On Monday, 11 February 2013, the Competition Tribunal (The "Tribunal") approved the South African leg of the global acquisition by Nestlé S.A. ("Nestlé") of the infant nutrition business of Pfizer Inc. ("Pfizer Nutrition"). Pfizer Nutrition's South African interests comprise, amongst other products, infant formula and follow on milks ("IFFO") marketed under the S-26 and SMA brands. In South Africa, Nestlé is similarly involved in the manufacturing and sales of IFFO under, amongst others, the NAN, Lactogen and Pelargon brands. Nestlé is a strong market leader in the IFFO markets in South Africa.

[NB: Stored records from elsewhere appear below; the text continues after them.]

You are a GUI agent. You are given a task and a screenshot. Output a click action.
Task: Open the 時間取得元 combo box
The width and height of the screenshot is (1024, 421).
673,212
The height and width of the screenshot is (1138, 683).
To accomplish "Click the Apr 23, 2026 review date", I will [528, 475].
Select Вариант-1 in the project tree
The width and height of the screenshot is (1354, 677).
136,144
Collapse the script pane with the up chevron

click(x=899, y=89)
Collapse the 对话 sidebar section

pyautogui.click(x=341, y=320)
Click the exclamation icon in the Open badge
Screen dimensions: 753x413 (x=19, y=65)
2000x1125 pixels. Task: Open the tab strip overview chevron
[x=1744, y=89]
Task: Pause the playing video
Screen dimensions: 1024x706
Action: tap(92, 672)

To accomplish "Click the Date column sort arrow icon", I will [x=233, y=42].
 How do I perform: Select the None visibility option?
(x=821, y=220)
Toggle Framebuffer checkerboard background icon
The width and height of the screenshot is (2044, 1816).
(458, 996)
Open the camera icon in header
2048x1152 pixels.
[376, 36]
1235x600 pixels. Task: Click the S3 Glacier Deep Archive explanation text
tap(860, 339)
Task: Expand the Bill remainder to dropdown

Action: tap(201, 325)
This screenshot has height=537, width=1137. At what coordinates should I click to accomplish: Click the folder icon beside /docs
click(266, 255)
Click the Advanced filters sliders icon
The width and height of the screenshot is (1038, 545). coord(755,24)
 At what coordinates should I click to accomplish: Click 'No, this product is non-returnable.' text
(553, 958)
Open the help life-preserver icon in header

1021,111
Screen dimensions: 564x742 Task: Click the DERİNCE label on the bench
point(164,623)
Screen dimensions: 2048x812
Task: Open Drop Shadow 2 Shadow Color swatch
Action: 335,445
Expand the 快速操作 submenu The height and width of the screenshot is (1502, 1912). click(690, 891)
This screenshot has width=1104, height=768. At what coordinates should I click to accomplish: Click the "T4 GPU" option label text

The merger was notified to the Competition Commission (the "Commission") on 8 June 2012. At the outset, Nestlé offered a remedy to address any change in market structure that would arise in South Africa from the global acquisition by Nestlé of Pfizer Nutrition. However, given the nature and the peculiarities of the infant milk formula market, Nestlé argued that a "transitional re-branding" remedy would be better suited in this case rather than a "full" divestiture. Nestlé argued that a "full" divestiture, would result in a dual-ownership model in terms of which the Pfizer brands would be owned and operated in South Africa by a third party but elsewhere in the world by Nestlé. This would not be ideal for, inter alia, the following reasons:
- In consumer goods generally, brand reputation is extremely important to commercial success, and firms invest heavily in developing their brand reputations. But brand reputation is fragile and investments in a brand can rapidly be devalued if the quality of the brand is called into question. Accordingly, for example, if a licensee were to acquire the Pfizer brands in South Africa, and Nestlé accidentally contaminated some of its brand elsewhere in the world, that could materially damage the reputation of the licensee's brands in South Africa as well.
- A firm would have a greater incentive to invest in its own brands (and in their underlying R&D) that it could operate worldwide than in the Pfizer brands that it would own in South Africa alone.
- The re-branding remedy limits potential 'grey market sales' and under a permanent divestiture consumers may be confused when Pfizer Nutrition's products in South Africa and elsewhere in the world have different chemical compositions, nutritional value and taste. This may also create a potential health risk for babies who use specialty milks for a specific nutritional requirement.
- The risk of the licensee "free-riding" on the efforts of Nestlé to build brand strength is greater under a permanent divestiture scenario.
After 7 months of investigation, an extensive market analysis which included broad and thorough consultation with third parties, and after considering the arguments of the merging parties, the Commission concluded that the transaction is likely to give rise to anti-competitive effects. Subsequently, and after close co-operation with Nestlé, the Commission recommended to the Tribunal that the merger be approved subject to the conditions offered by Nestlé. After a hearing where the Tribunal heard evidence from an expert witness from the Commission, a factual witness from Nestlé and from an independent branding expert, the Tribunal approved the merger subject to the conditions offered by Nestlé. The conditions state inter alia that Nestlé will divest Pfizer Nutrition's South African business to a purchaser to be approved by the Commission, under the following licencing arrangements:
- Nestlé will provide a fully paid-up exclusive 10-year licence to use the Pfizer Nutrition trademarks (brands) in South Africa. During this period, the licensee will be obliged to re-brand the Pfizer brands to a new brand of its choice;
- the re-branding period will be followed by a 10-year "black-out" period in which both Nestlé and the licensee cannot use the Pfizer Nutrition trademarks (brands) in South Africa; and
- after the 20-year period, Nestlé would be allowed to re-introduce the legacy Pfizer brands in the South African market, should it so wish.
The use of a transitional re-branding remedy is novel to the South African market. The Tribunal's decision illustrates that when merging parties offer such remedies, the South African regulators are open to new and innovative remedies which will demonstrably cure a transaction's potential anti-competitive effects identified by the competition authorities.
Shortly after the Tribunal's decision was released, the Chairman of the Tribunal (who was not part of the panel at the hearing of the matter) in a public forum expressed his admiration at the manner in which the parties handled and presented evidence, and in particular how the teams focused on creatively solving the competition law problem (rather than getting stuck in disagreements of theories that were ultimately irrelevant to the actual outcomes). He indicated that this practical problem solving approach greatly assisted in expediting the process and assisted the Tribunal in making an informed decision.
The Tribunal's decision is, thus, most welcome.